Puis, tu crées le fichier /etc/conf.d/local avec

```

rc_verbose=yes

```

Lorsque ton problème arrive, regarde le contenu de /var/log/rc.log pour voir si des erreurs apparaissent lors du démarrage du script *.start.

----------

## Anard

Bien.

Au démarrage ce matin, le clavier n'est pas activé pour le réveil du PC. Il semble qu'au moment où le service local est lancé, tous les périphériques USB ne sont pas configurés: 

```
rc default logging started at Sun Feb  6 09:21:20 2022

 * Starting automounter ...

 [ ok ]

 * Starting dbus ...

 [ ok ]

 * Starting bluetooth ...

 [ ok ]

 * Starting sysklogd ...

 [ ok ]

 * Starting cronie ...

 [ ok ]

 * Starting cupsd ...

 [ ok ]

 * Starting DHCP Client Daemon ...

 [ ok ]

 * Mounting network filesystems ...

 [ ok ]

 * Setting up lightdm ...

 [ ok ]

 * Initializing sensors ...

 [ ok ]

 * Starting ProFTPD ...

 [ ok ]

 * Starting sshd ...

 [ ok ]

 * Starting local ...

 *   Executing "/etc/local.d/wakeup-by-input.start" ...

/etc/local.d/wakeup-by-input.start: ligne 5: /sys/bus/usb/devices/3-12/power/wakeup: Aucun fichier ou dossier de ce type

 *   Execution of "/etc/local.d/wakeup-by-input.start" failed.

 [ !! ]

 *   Executing "/etc/local.d/wol.start" ...

 [ ok ]

 [ !! ]

rc default logging stopped at Sun Feb  6 09:21:22 2022

anard@imack ~ $ cat /sys/bus/usb/devices/3-

3-0:1.0/  3-1:1.0/  3-11:1.2/ 3-12:1.0/ 3-4:1.1/  3-7:1.0/  3-7:1.3/  

3-1/      3-11:1.0/ 3-11:1.3/ 3-4/      3-4:1.2/  3-7:1.1/  3-8/      

3-11/     3-11:1.1/ 3-12/     3-4:1.0/  3-7/      3-7:1.2/  3-8:1.0/  

anard@imack ~ $ cat /sys/bus/usb/devices/*/power/wakeup

disabled

disabled

enabled

disabled

disabled

disabled

disabled

disabled

disabled

disabled

disabled

```

----------

## netfab

C'est pour cela que tu devrais écrire une règle udev pour chacun de tes péripériques. Ce n'est pas si compliqué.

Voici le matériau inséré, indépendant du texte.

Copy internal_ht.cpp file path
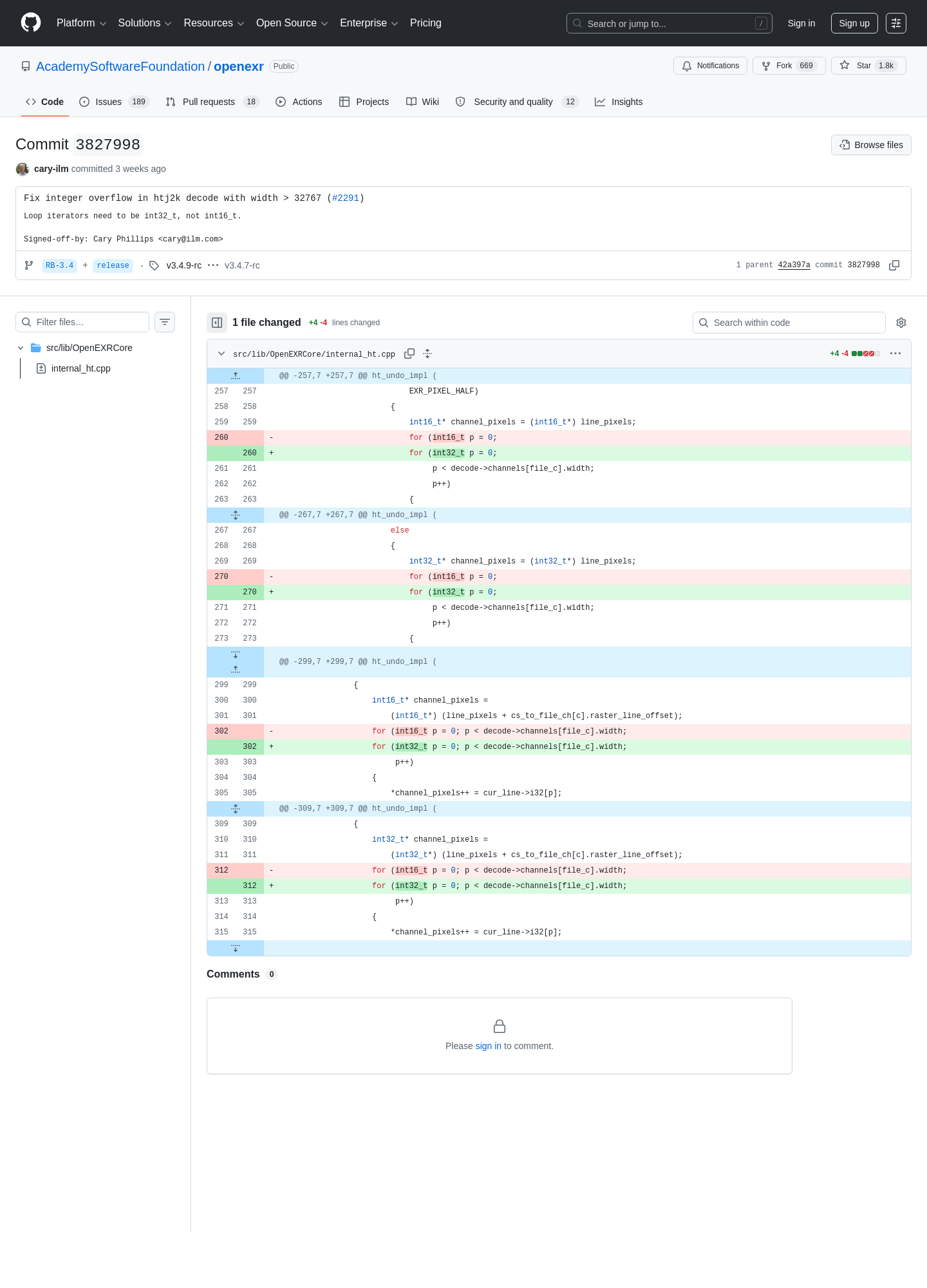 [x=409, y=354]
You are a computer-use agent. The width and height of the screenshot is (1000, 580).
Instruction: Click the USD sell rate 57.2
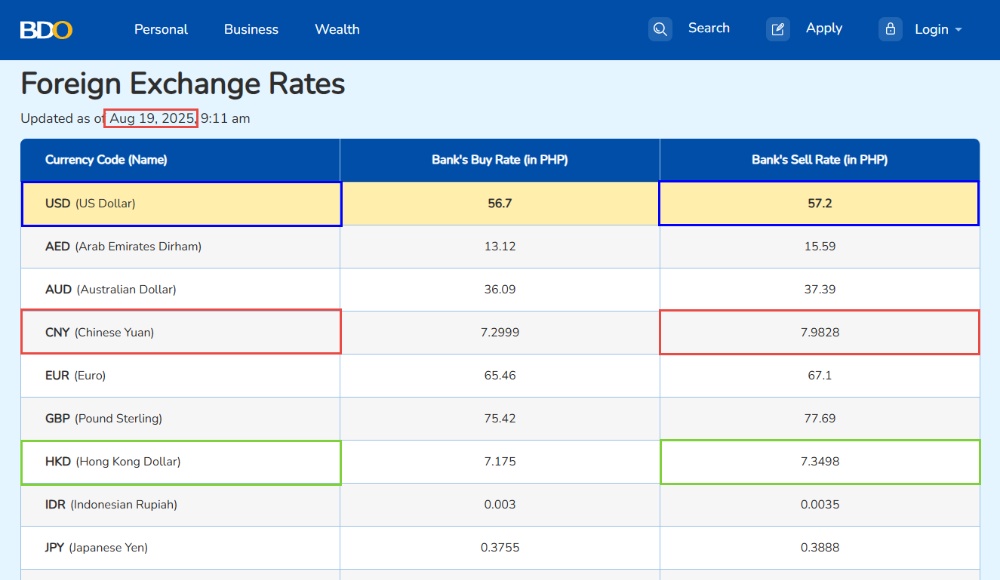819,204
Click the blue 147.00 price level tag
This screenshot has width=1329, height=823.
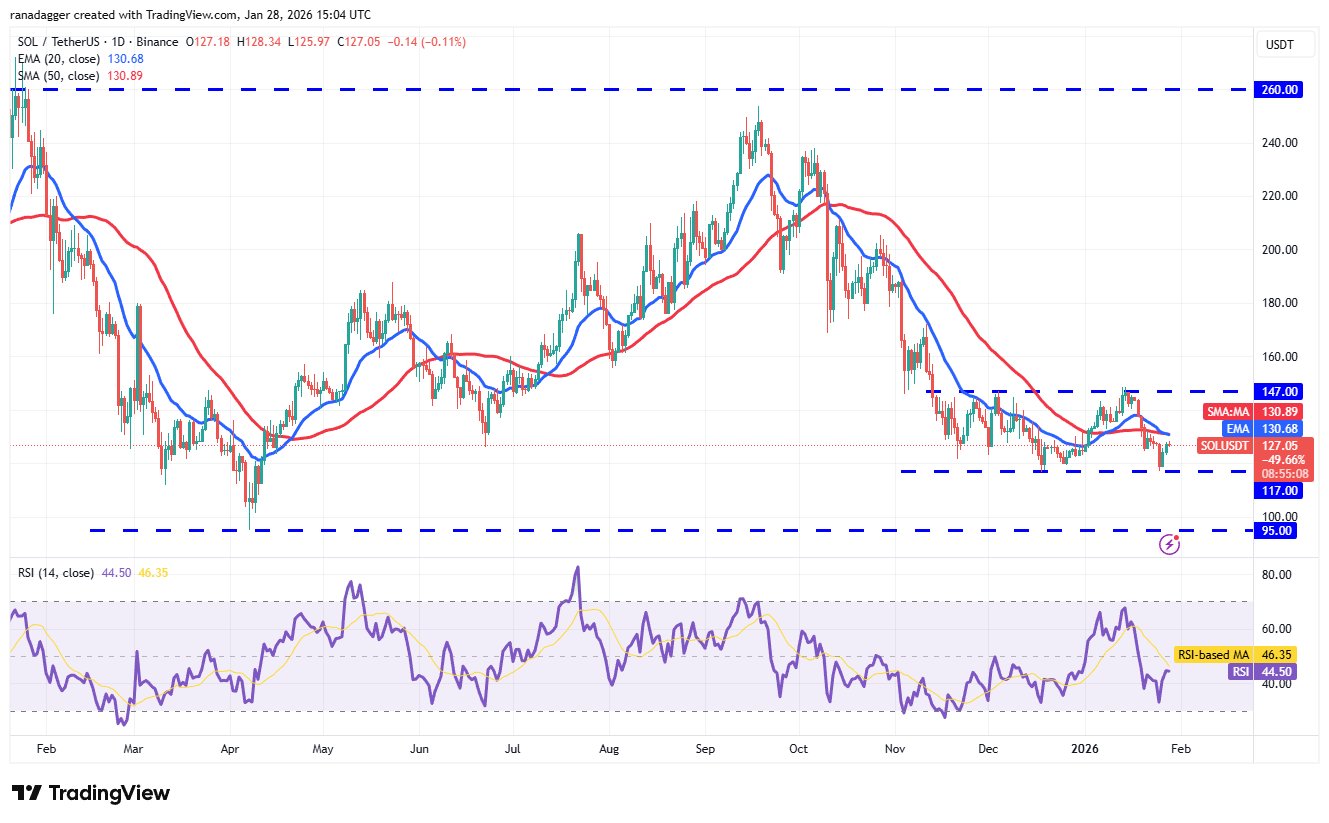1279,391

Udev lancera ta commande au moment où un périphérique sera reconnu et disponible.

Un petit tuto ici : https://linuxconfig.org/tutorial-on-how-to-write-basic-udev-rules-in-linux

----------

## Anard

Merci je vais étudier cette voie. En attendant, j'ai modifié mon script pour attendre l'arrivée du périphérique :

```
#!/bin/bash

wake_by_usb() {

   while [ $# -gt 0 ]; do

      local file="/sys/bus/usb/devices/$1/power/wakeup"

      local count=0

      while

         [ ! -f "$file" ] && [ $count -lt 5 ]

      do sleep .5 && let count+=1; done

      [ -f "$file" ] && echo enabled > "$file" || logger local.d : File $file not found

      shift

   done

   return 0

}

# wake up from mouse click

wake_by_usb 3-11

# wake up from keyboard key (BT call)

wake_by_usb 3-12

exit 0
```

----------

## Anard

Voici ma règle, pour le clavier, c'est un clavier BT et BCM20702A0 correspond au nom de l'adaptateur

Si j'ai bien compris, avec ce code je peux utiliser une autre souris et qu'elle soit reconnue comme telle à condition que son attribut "product" se termine par "mouse"

```
anard@imack ~ $ cat /etc/udev/rules.d/70-mouse-keyboard-wakeup.rules 

ACTION=="add" \

, ATTR{product}=="BCM20702A0|[A-Za-z -_]*[mM]ouse" \

, ATTR{power/wakeup}="enabled"

```

----------